Limpieza efectiva de parrillas oxidadas con métodos caseros
Cómo recuperar parrillas oxidadas
Con el transcurso del tiempo y la exposición a la humedad, las parrillas de hierro tienden a acumular óxido, lo que suscita interrogantes acerca de su uso en la cocina. No obstante, antes de considerar su reemplazo, hay dos métodos caseros que resultan efectivos para eliminar la corrosión y restaurar su funcionalidad en poco tiempo.
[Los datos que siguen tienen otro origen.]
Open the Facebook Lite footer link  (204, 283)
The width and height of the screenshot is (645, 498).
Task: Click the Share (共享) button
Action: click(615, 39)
Primera solución: fuego, cepillo y vinagre con bicarbonato
Este método comienza con la aplicación de calor. Paso 1: colocar la parrilla sobre las brasas o sobre la hornalla durante unos minutos; el calor ayuda a aflojar la suciedad y debilita el óxido. Paso 2: una vez que la parrilla se ha enfriado lo suficiente, utilizar un cepillo metálico o virulana de acero para raspar y quitar la mayor cantidad de residuos posible. Paso 3: preparar una pasta con vinagre y bicarbonato de sodio y aplicarla en toda la superficie; dejarla actuar durante varios minutos, ya que esta mezcla facilita una limpieza profunda del hierro. Paso 4: enjuagar con agua y devolver la parrilla al fuego para secarla completamente, lo cual elimina la humedad y previene la reaparición del óxido.
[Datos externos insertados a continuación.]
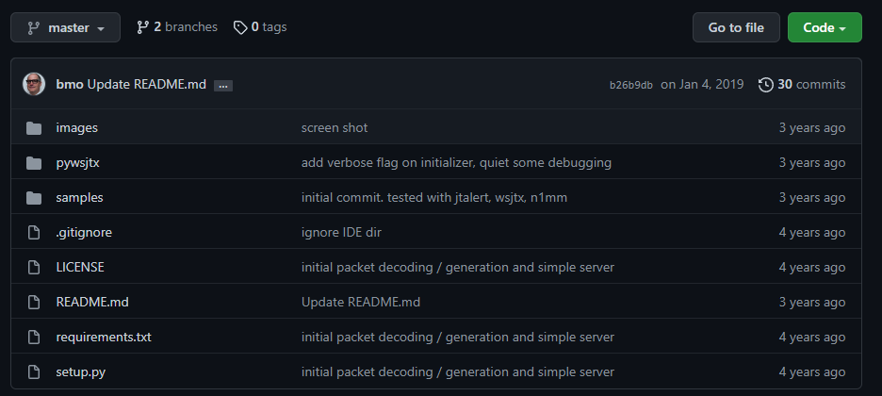Click the images folder icon
The width and height of the screenshot is (882, 396).
click(34, 128)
Segunda solución: bicarbonato, sal y ácido cítrico
Otra opción accesible utiliza tres ingredientes comunes:
- 100 gramos de bicarbonato de sodio
- 1 cucharada de sal
- 1 cucharada de ácido cítrico
Estos componentes funcionan como abrasivos suaves y desincrustantes naturales. El procedimiento es parecido: calentar la parrilla para aflojar los residuos, raspar con un cepillo o virulana, aplicar la mezcla sobre la superficie, frotar bien y, finalmente, enjuagar con agua. Antes de guardarla o usarla de nuevo, es recomendable secarla al fuego.
¿Por qué son efectivos estos métodos?
El calor debilita la corrosión, la fricción ayuda a eliminar el material suelto y las mezclas químicas suaves colaboran en desprender las partículas adheridas. El último paso de secado es crucial para evitar que la humedad genere óxido nuevamente.